Today, many drug manufacturers include the six-digit NADA or ANADA number and the statement: “FDA Approved” on the drug label. Below are answers to the most common questions we receive from pet owners about veterinary prescriptions and pharmacies. There are also medications, called over-the-counter (OTC) drugs, that don't require a prescription. Drugs can be purchased without a prescription when the Food and Drug Administration (FDA) determines that the instructions for use of the drug are not too complicated and that they are suitable for the public to follow.
In some cases, such as common headache medications in people, the over-the-counter version is simply a weaker concentration than that of the prescription medication. You should not use any over-the-counter medication for your pet unless your vet has recommended it, as many over-the-counter medications may not be appropriate or safe for veterinary patients. If you have questions or complaints about a pharmacy's practices or the quality of its products, you can report the pharmacy to your state's pharmacy board and also to the FDA. Non-steroidal anti-inflammatory drugs, such as ibuprofen and naproxen, top the list of the 10 drugs most consumed by people that pets consume most frequently.
Some of these reports involve pets ingesting their own medications or medications for other pets in the household. Mosquito repellent Pet owners should never use any product on their animals that isn't specifically created for them. We strongly recommend that owners never administer any medication to their pets without first consulting with their regular vet.

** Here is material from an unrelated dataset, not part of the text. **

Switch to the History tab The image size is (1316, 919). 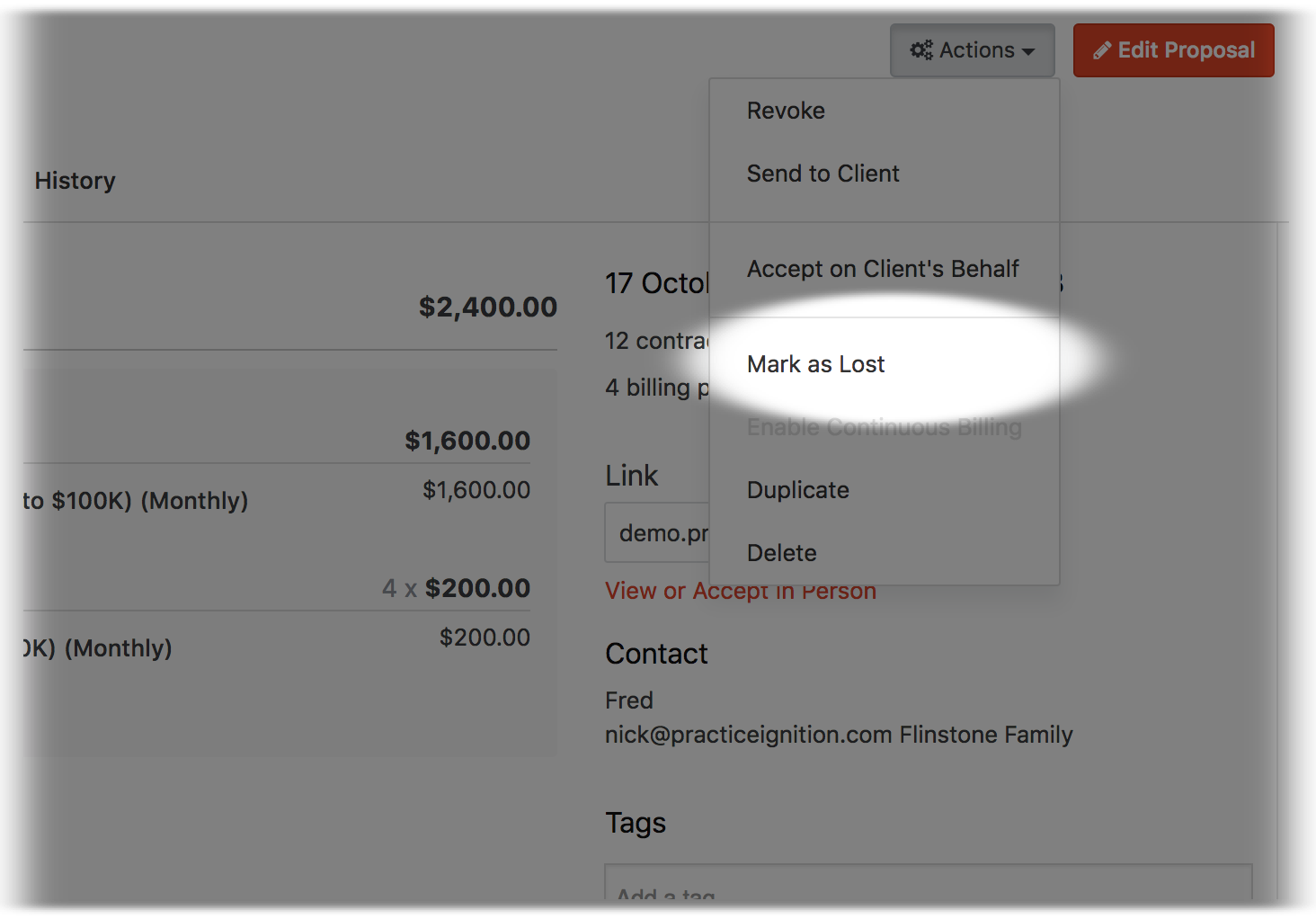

In addition, it seems more likely that the product will be used correctly (for example, a cat will not be treated with a product labeled for dogs only) if the vet advises the pet owner on proper use.
In addition, the United States Pharmacopoeia (USP) sets standards for the quality, purity, concentration, and consistency of all prescription and over-the-counter drugs in the United States. If you discover that you have one of the counterfeit products, contact your local solid waste agency for information on proper disposal in your community. If you suspect that your pet may have an upset stomach or that they are not feeling well, do not administer any of these medications (or similar) without consulting your veterinarian. If your pet accidentally ingests your medication or a medication for people, call your vet or an animal poison control center.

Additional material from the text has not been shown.